Но самое удивительное в этом удивительном договоре то, что три короля соблюдали его в течение шести лет, – особенно трудно в это поверить тем, кто знает, что любовницей одного из подписавших его, Хильперика,[134] была Фредегонда,[135] а другой, Сигеберт,[136] только что женился на Брунгильде!

Королева Брунгильда прославилась не только тем, что ее протащили по земле, привязанную за волосы, одну руку и одну ногу к конскому хвосту, как нам памятно со школьных лет. Брунгильда, прежде всего, возвысилась над своим временем. Эта вестготская принцесса, воспитанная в Испании на римский лад, говорила на классической латыни и ценила поэтов. К тому же она была красива или слыла красавицей: королева, как же иначе! Она сверкала необычайным блеском при дворах, состоявших из выскочек-солдафонов и жадных до земель и недвижимости епископов. У нее был широкий кругозор, она умела вести беседу на любые темы и отлично разбиралась в политике, она была решительной, настойчивой, любила командовать – все эти качества вместе не так уж часто встречаются в любую эпоху, а в ее время и подавно были редкостью.

Сияние Фредегонды, если сравнить с тем, что исходило от Брунгильды, напоминало поблескивание черной геммы или отсвет глаз ночного хищника. Эта необразованная, некультурная рабыня, не обладавшая умом, зато наделенная дикими амбициями, настолько же свирепая при победе, насколько трусливая при поражении, должно быть, отличалась некой животной соблазнительностью, потому что Хильперик только ради того, чтобы ей понравиться, прикончил всего за неделю двух своих первых жен, одна из которых была родной сестрой Брунгильды.

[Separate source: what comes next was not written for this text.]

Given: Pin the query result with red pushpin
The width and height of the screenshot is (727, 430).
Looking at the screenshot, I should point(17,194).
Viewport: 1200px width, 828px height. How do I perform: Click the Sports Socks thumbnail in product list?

Вот вам начало конфликта. Чуть позже Хильперик вторгся на земли Сигеберта, принеся туда ужас и смерть. Сигеберт ответил тем, что направил против единокровного брата свои германские армии. Все соглашения были нарушены, Сигеберт с оружием в руках вошел в «неделимый город» и обосновался там. Таким образом, Брунгильда стала королевой Парижа.

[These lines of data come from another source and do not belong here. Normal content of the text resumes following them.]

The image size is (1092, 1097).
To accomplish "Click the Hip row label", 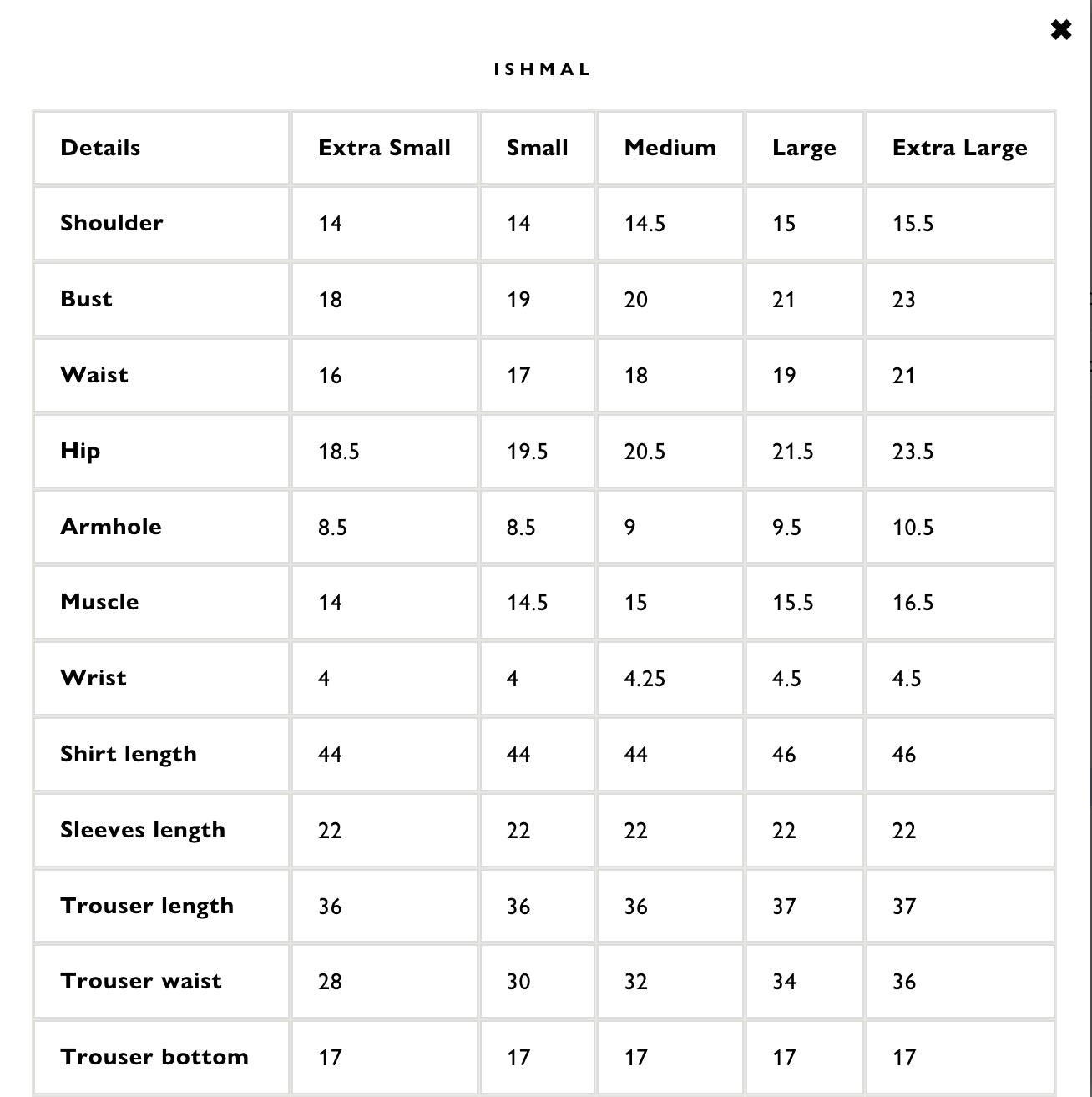I will tap(80, 451).
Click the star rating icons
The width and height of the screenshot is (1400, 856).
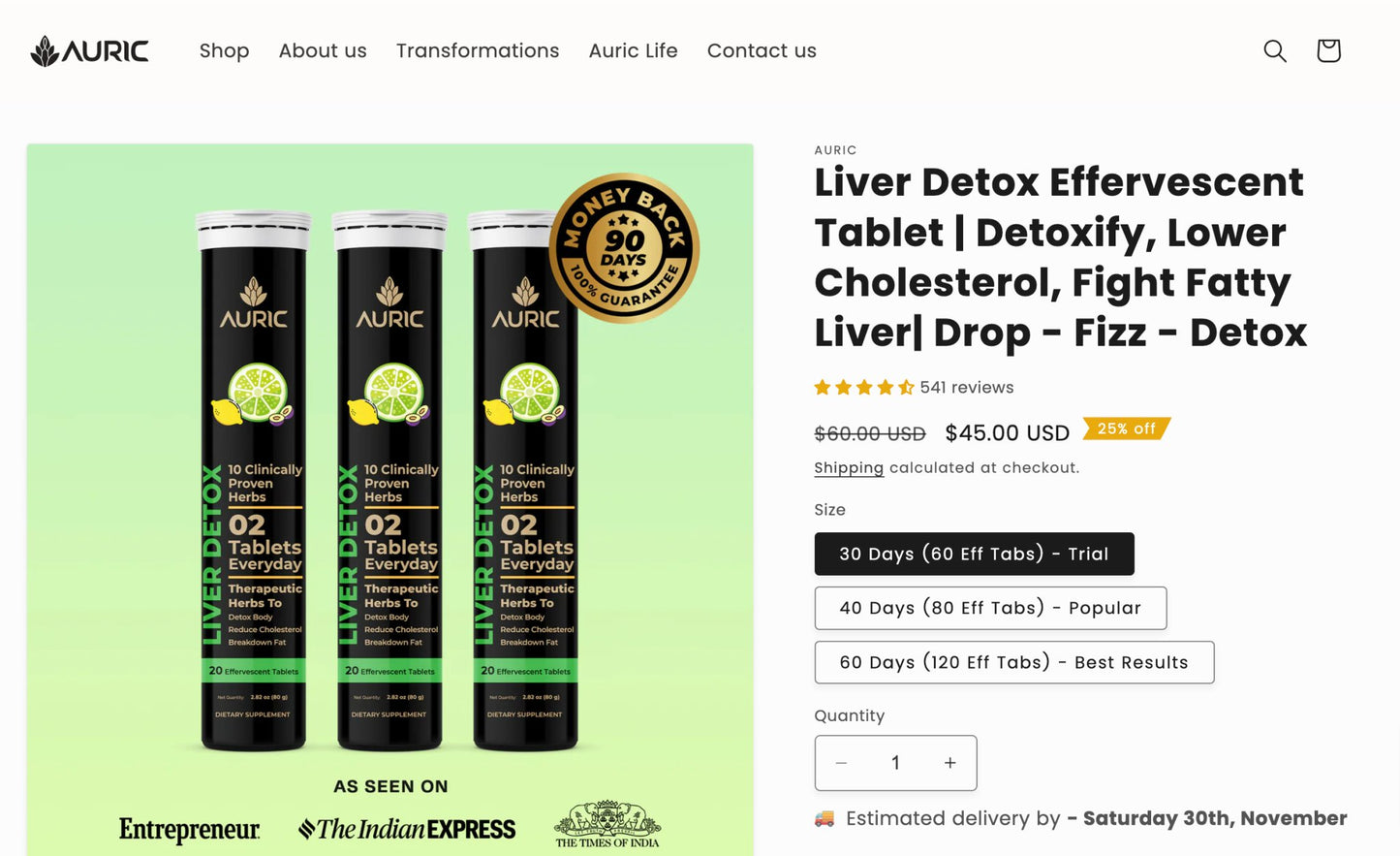(x=864, y=388)
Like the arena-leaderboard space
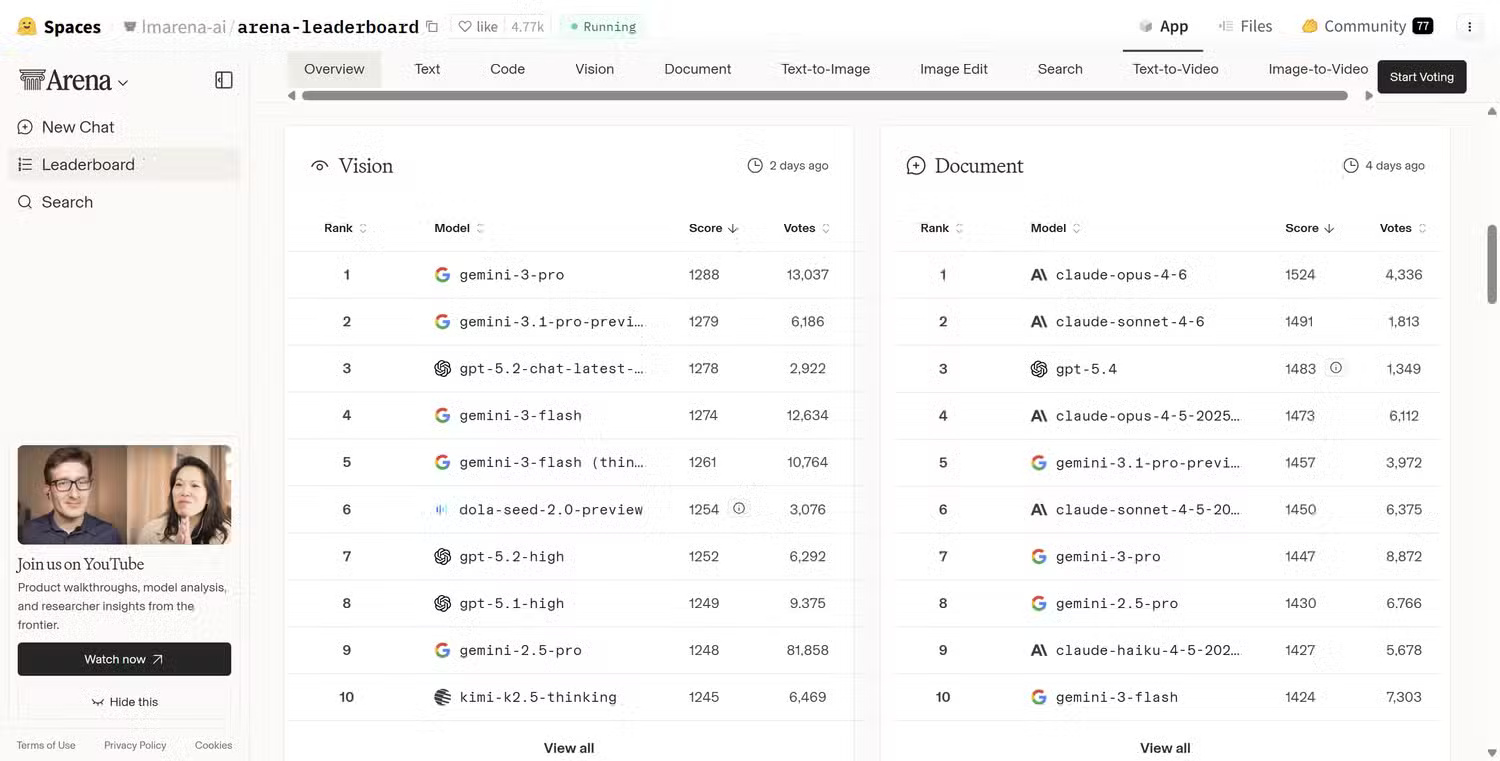Screen dimensions: 1500x761 click(478, 27)
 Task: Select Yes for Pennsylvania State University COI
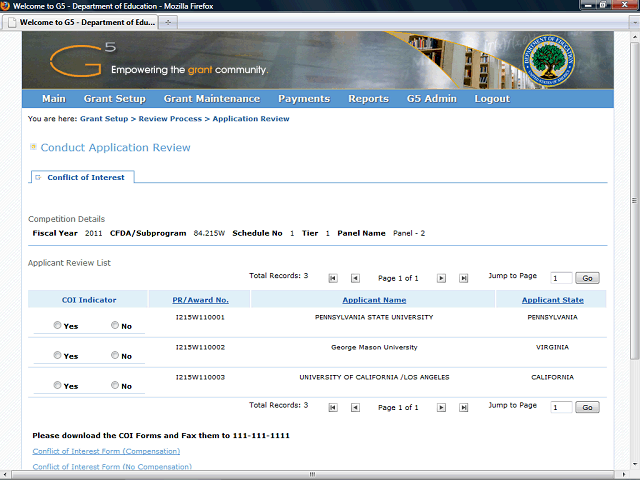tap(57, 326)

Третий брат, Гонтран, тщетно пытался выступить в роли третейского судьи.

Соперничество Сигеберта и Хильперика, а затем их вдов и их потомков в течение сорока лет заполняло собой историю, продолжались зверства, грабежи, убийства, сжигались монастыри со всеми их обитателями, преступления совершались прилюдно, среди толпы, и на супружеском ложе, королей протыкали насквозь в ту минуту, когда их поднимали на щит, в кинжалах ловко вытачивались отверстия, чтобы наполнить их ядом, похищали детей, отрезали руки, выкалывали глаза, лжесвидетельства продавались по высокой цене, ненависть передавалась от отца к сыну, подобно наследству… Худшие страницы византийских анналов не содержат таких ужасов. Впрочем, и Византия тут не стояла в сторонке: император Мауриций однажды вмешался в эту кровавую бойню, чтобы поддержать бастарда Хлотаря в его правах.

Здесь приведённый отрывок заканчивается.